§ **AIM**: Copy out the items verbatim, starting with the line that contains "Click the red map marker near Bandung" and going on through the line that contains "Viewport: 1471px width, 724px", and nothing else.

§ **GIVEN DATA**:
## Start

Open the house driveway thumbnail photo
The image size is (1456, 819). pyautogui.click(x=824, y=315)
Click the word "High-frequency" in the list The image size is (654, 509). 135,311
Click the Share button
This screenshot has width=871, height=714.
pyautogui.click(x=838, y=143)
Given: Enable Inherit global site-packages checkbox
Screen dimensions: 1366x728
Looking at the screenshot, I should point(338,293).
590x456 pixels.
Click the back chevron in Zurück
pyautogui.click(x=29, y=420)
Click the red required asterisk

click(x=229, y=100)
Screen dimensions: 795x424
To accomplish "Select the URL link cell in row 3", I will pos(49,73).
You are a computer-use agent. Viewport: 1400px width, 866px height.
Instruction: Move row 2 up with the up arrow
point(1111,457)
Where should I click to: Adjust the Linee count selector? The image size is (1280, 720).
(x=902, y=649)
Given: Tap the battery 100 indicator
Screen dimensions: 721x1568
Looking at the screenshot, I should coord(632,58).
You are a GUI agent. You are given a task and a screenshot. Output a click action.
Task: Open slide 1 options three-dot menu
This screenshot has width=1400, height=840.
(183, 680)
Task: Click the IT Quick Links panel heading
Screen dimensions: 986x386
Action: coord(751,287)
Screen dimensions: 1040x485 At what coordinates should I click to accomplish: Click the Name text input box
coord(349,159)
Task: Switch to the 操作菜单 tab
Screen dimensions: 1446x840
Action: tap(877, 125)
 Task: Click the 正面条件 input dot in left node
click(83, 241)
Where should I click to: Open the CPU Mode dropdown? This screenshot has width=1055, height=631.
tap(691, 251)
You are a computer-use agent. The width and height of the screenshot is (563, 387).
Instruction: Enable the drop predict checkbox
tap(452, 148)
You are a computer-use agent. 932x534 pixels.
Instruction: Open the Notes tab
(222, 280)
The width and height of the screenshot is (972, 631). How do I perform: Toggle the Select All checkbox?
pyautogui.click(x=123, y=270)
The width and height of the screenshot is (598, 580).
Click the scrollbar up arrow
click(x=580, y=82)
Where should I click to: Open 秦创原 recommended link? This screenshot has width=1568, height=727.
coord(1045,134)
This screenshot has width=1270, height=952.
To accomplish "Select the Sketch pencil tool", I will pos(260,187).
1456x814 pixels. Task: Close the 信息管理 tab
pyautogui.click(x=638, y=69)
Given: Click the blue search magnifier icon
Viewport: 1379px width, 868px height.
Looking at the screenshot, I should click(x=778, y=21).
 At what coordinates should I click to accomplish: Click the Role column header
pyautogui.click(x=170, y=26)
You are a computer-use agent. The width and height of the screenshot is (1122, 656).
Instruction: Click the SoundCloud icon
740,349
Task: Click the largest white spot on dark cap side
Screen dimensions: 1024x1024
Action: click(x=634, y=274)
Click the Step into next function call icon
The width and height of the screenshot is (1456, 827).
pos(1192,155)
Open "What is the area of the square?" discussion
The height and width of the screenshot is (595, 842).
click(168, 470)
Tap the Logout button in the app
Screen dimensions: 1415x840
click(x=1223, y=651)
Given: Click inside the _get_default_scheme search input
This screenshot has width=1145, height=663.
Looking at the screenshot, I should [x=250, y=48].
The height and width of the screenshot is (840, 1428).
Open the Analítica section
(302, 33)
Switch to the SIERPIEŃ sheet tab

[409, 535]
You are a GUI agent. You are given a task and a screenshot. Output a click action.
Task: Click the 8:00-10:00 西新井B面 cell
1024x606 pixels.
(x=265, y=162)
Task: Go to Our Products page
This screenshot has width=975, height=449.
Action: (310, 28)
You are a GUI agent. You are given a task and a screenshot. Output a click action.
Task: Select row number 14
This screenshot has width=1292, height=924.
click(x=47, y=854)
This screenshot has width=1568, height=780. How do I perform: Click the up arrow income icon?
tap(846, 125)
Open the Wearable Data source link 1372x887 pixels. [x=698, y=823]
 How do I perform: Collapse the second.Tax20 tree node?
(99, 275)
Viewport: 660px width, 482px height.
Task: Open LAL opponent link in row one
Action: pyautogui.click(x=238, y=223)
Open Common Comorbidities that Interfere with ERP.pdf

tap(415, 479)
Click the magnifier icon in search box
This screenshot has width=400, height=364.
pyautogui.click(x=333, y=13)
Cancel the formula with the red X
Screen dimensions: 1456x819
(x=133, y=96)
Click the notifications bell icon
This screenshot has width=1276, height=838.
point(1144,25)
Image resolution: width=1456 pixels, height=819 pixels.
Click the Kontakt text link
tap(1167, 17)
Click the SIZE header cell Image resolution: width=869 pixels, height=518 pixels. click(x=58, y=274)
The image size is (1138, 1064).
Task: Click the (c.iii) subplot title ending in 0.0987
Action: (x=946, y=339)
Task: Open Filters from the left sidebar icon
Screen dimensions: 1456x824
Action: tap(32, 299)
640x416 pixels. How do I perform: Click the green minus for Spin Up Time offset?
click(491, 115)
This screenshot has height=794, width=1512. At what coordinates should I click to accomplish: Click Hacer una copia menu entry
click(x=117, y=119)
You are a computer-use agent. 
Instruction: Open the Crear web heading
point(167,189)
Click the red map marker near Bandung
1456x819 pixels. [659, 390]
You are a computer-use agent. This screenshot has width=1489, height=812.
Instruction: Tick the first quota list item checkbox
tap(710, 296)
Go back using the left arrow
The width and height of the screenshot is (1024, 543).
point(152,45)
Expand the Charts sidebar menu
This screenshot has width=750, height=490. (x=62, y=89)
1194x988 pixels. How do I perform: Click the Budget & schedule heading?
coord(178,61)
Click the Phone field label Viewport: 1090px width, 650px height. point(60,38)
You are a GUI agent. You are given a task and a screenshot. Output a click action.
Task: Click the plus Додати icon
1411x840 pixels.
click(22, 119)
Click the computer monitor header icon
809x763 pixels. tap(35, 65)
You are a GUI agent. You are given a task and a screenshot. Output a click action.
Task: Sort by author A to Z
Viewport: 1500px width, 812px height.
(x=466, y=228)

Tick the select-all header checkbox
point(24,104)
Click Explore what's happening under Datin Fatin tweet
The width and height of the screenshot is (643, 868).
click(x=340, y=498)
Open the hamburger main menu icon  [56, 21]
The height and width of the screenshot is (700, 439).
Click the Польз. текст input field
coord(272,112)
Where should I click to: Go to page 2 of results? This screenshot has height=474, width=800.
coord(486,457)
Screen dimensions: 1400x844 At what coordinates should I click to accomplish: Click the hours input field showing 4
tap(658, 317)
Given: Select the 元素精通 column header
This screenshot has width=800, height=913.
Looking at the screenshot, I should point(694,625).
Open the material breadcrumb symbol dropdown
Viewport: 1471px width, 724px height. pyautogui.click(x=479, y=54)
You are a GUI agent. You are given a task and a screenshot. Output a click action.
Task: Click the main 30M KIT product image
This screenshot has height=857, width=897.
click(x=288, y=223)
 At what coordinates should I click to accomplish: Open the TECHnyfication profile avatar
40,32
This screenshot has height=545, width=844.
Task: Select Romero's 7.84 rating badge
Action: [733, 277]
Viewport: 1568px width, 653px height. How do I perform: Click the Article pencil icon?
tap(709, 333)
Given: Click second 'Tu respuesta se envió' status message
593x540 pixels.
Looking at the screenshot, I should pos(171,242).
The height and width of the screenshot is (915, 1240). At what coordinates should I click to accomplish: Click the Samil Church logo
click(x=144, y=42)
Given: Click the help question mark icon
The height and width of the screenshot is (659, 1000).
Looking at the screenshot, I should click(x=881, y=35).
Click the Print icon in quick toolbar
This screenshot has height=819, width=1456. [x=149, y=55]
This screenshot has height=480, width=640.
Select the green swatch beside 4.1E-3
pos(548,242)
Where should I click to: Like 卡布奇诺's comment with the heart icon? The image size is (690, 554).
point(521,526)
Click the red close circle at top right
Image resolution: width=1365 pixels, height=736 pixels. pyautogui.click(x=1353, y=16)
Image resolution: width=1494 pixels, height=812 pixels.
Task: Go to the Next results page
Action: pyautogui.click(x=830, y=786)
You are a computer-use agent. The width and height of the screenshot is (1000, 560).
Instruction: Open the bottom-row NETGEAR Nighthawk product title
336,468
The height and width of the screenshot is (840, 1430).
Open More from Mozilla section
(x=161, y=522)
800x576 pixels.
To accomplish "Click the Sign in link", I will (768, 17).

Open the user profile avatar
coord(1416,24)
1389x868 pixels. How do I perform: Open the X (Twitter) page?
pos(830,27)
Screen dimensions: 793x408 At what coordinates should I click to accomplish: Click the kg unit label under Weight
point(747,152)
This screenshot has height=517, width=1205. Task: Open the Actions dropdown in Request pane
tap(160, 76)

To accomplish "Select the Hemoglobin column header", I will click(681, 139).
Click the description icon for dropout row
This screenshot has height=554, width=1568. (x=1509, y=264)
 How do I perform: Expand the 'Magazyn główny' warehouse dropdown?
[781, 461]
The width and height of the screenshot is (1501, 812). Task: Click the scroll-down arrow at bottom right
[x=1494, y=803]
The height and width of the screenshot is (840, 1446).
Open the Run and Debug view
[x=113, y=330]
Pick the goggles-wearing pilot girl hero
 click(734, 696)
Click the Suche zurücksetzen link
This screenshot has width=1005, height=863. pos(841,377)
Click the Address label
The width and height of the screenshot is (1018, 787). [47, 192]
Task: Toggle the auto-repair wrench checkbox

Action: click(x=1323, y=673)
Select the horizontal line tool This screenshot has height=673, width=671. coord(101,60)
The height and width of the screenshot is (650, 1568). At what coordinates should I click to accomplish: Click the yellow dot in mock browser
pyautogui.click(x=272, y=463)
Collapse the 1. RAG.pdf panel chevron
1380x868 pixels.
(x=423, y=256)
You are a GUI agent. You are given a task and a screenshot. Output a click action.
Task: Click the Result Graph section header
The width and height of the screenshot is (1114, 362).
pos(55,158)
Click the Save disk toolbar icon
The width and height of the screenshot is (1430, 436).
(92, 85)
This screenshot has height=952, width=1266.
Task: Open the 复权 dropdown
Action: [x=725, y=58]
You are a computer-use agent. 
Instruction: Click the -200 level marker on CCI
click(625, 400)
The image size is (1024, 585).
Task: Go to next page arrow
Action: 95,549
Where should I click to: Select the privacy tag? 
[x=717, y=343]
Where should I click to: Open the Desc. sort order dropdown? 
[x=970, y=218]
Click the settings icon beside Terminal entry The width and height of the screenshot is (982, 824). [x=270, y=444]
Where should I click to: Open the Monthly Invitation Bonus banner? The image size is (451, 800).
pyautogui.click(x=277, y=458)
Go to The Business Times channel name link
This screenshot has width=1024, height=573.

## End

§ **FINISHED TASK**:
Click the red map marker near Bandung
1456x819 pixels. [659, 390]
You are a computer-use agent. This screenshot has width=1489, height=812.
Instruction: Tick the first quota list item checkbox
tap(710, 296)
Go back using the left arrow
The width and height of the screenshot is (1024, 543).
point(152,45)
Expand the Charts sidebar menu
This screenshot has width=750, height=490. (x=62, y=89)
1194x988 pixels. How do I perform: Click the Budget & schedule heading?
coord(178,61)
Click the Phone field label Viewport: 1090px width, 650px height. point(60,38)
You are a GUI agent. You are given a task and a screenshot. Output a click action.
Task: Click the plus Додати icon
1411x840 pixels.
click(22, 119)
Click the computer monitor header icon
809x763 pixels. tap(35, 65)
You are a GUI agent. You are given a task and a screenshot. Output a click action.
Task: Sort by author A to Z
Viewport: 1500px width, 812px height.
(x=466, y=228)

Tick the select-all header checkbox
point(24,104)
Click Explore what's happening under Datin Fatin tweet
The width and height of the screenshot is (643, 868).
click(x=340, y=498)
Open the hamburger main menu icon  [56, 21]
The height and width of the screenshot is (700, 439).
Click the Польз. текст input field
coord(272,112)
Where should I click to: Go to page 2 of results? This screenshot has height=474, width=800.
coord(486,457)
Screen dimensions: 1400x844 At what coordinates should I click to accomplish: Click the hours input field showing 4
tap(658, 317)
Given: Select the 元素精通 column header
This screenshot has width=800, height=913.
Looking at the screenshot, I should point(694,625).
Open the material breadcrumb symbol dropdown
Viewport: 1471px width, 724px height. pyautogui.click(x=479, y=54)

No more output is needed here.